Abstract

In order to quantify the impact of loss of functional imaging sensitivity and specificity on tumor control and normal tissue toxicity for selective boosting IMRT four selective boosting scenarios were designed: SB91-81 (EUD = 91 Gy for the high-risk tumor subvolume and EUD = 81 Gy for a remaining low-risk PTV (rPTV)), SB80-74, SB90-70, and risk-adaptive optimization. For each sensitivity loss level the loss in tumor control probability (ΔTCP) was calculated. For each specificity loss level, the increase in rectal and bladder toxicity was quantified using the radiobiological indices (equivalent uniform dose (EUD) and normal tissue complication probability (NTCP)) as well as %-volumes irradiated. The impact of loss in sensitivity on local tumor control was maximal when the prescription dose level for rPTV had the lowest value. The SB90-70 plan had a ΔTCP = 29.6%, the SB91-81 plan had a ΔTCP = 9.5%, while for risk-adaptive optimization a ΔTCP = 4.7% was found. Independent of planning technique loss in functional imaging specificity appears to have a minimal impact on the expected normal tissue toxicity, since an increase in rectal or bladder toxicity as a function of loss in specificity was not observed. Additionally, all plans fulfilled the rectum and the bladder sparing criteria found in the literature for late rectal bleeding and genitourinary complications.
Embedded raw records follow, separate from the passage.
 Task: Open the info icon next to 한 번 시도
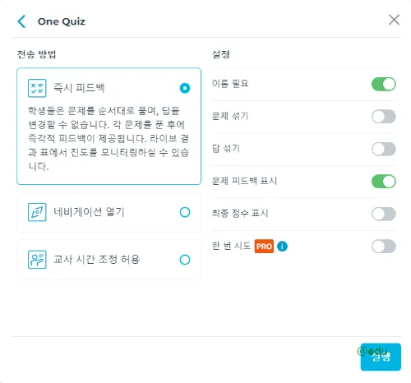(x=282, y=246)
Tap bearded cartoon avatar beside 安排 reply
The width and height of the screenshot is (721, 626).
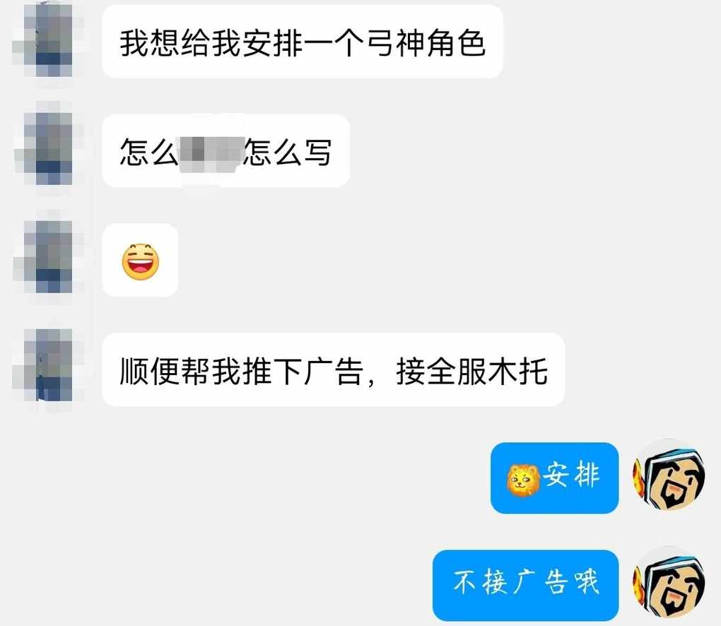[669, 476]
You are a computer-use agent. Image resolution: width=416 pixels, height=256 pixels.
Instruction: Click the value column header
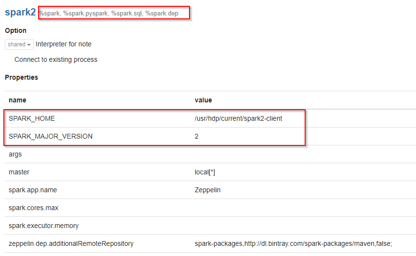point(203,100)
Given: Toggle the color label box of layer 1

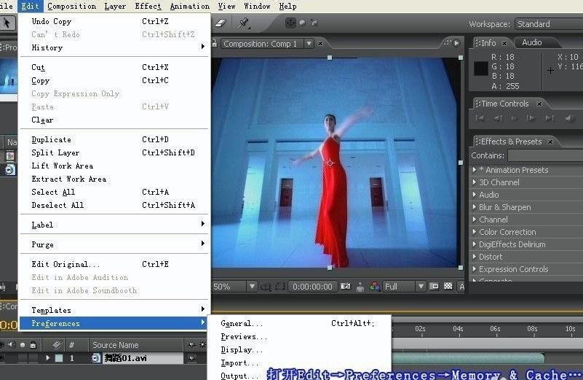Looking at the screenshot, I should coord(59,358).
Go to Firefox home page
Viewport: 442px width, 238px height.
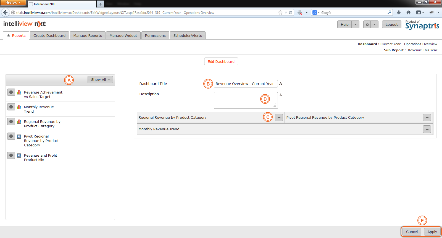tap(409, 12)
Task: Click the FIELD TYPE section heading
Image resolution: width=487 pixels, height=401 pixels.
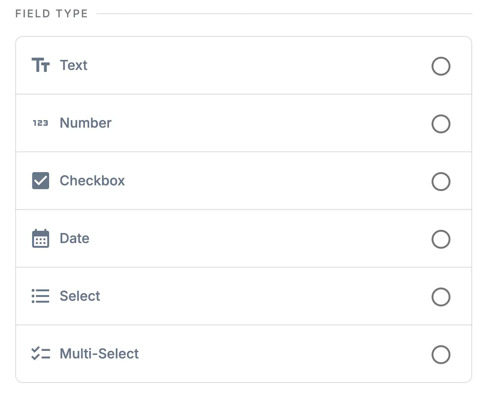Action: pos(52,14)
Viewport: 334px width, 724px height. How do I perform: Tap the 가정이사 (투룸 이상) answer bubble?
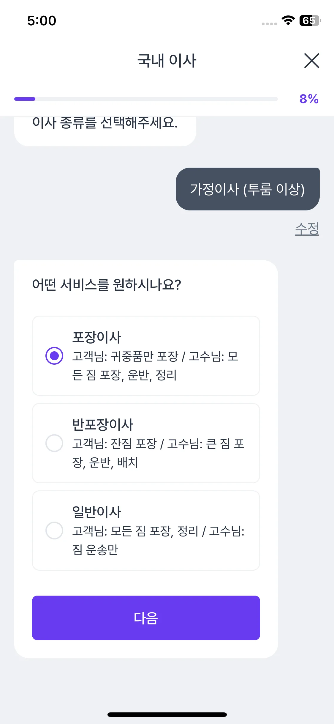[247, 189]
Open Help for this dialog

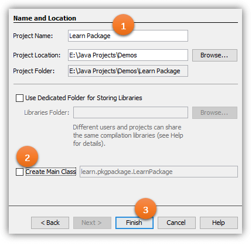[219, 223]
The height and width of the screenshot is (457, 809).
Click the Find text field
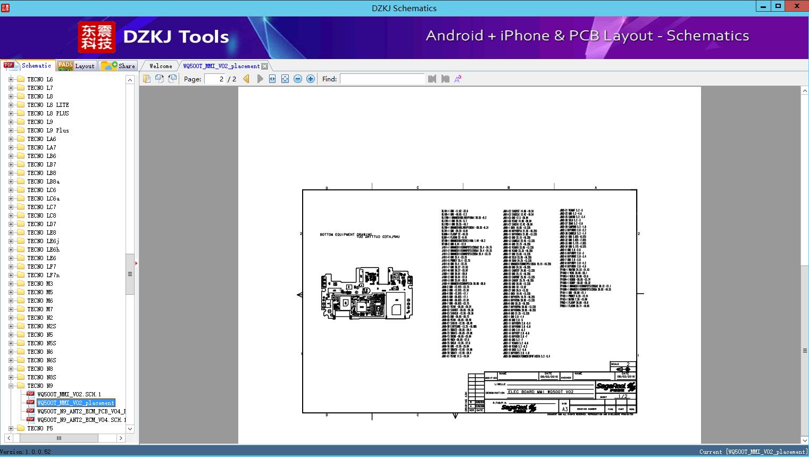(382, 79)
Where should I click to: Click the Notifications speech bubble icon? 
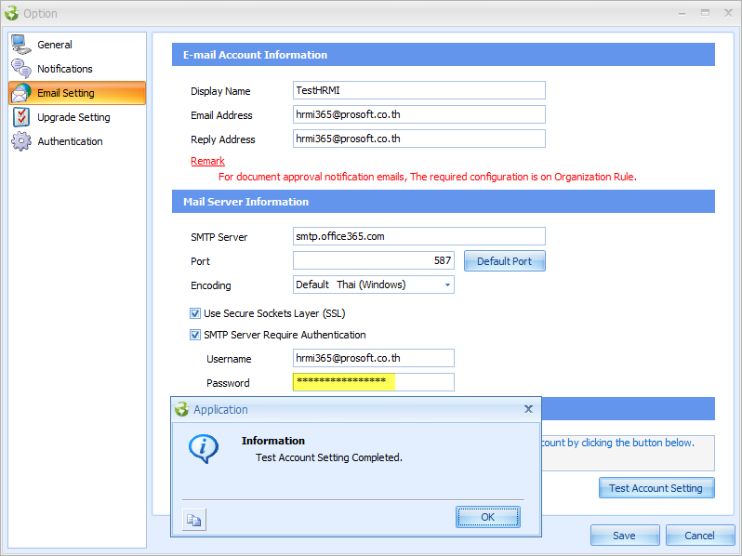pos(21,69)
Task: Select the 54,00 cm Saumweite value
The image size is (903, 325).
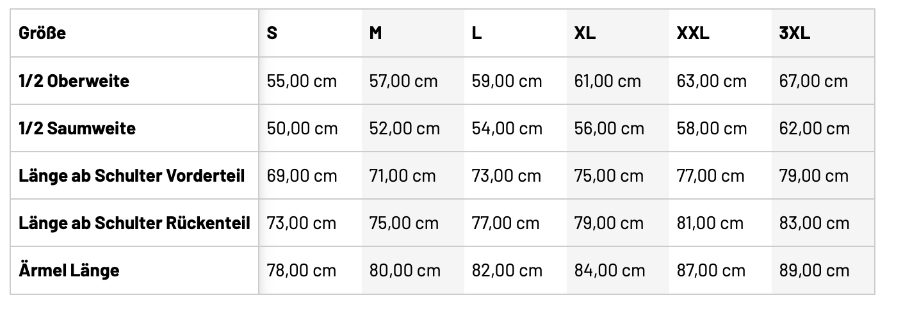Action: 507,129
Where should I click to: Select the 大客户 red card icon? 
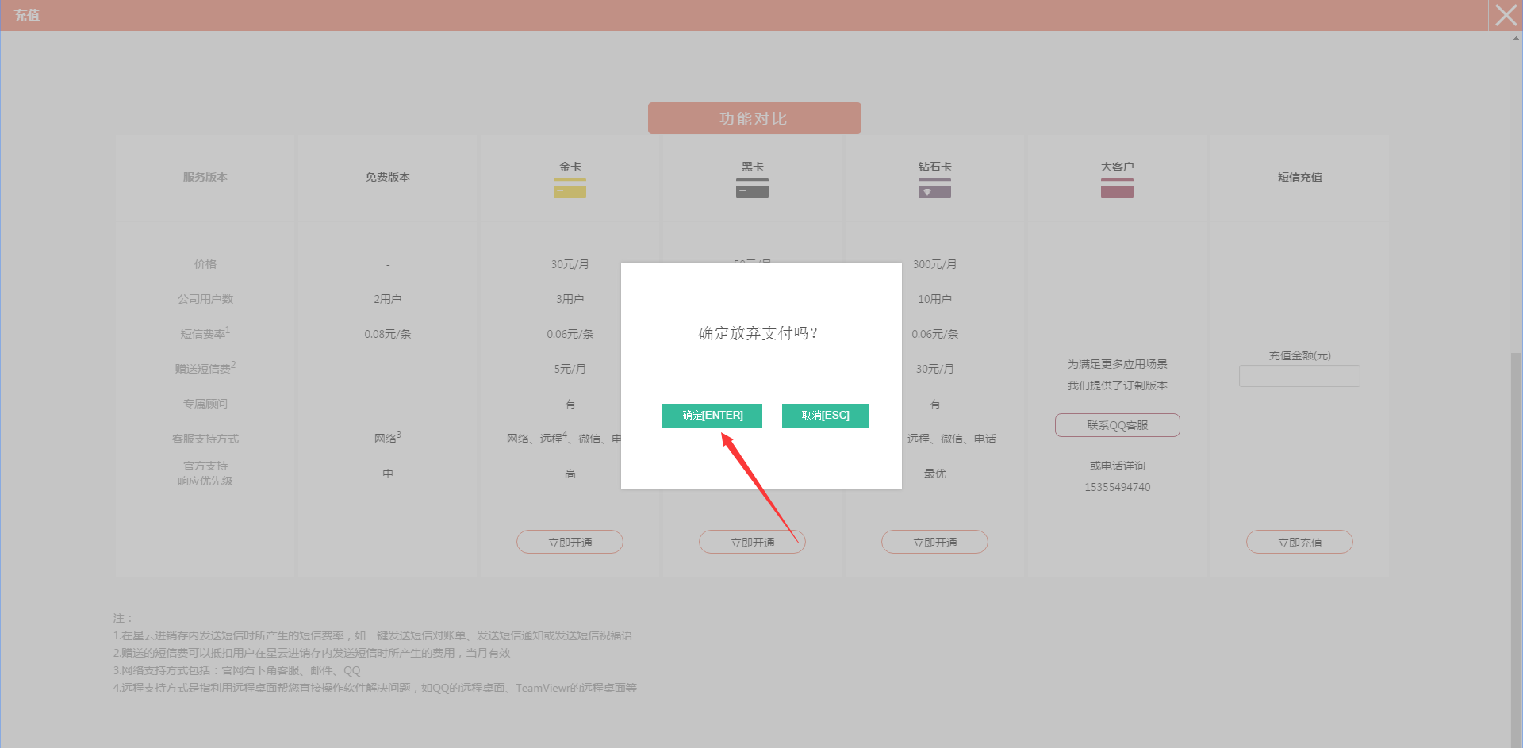[1117, 188]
Our study shows that the choice of a low-risk classification for the rPTV in selective boosting IMRT may lead to a significant loss in TCP. Furthermore, for the example considered in which normal tissue complications can be limited through the use of a tissue expander it appears that the therapeutic ratio can be improved using a functional imaging technique with a high sensitivity and limited specificity; while for cases were this is not possible, an optimal balance between sensitivity and specificity has to be found.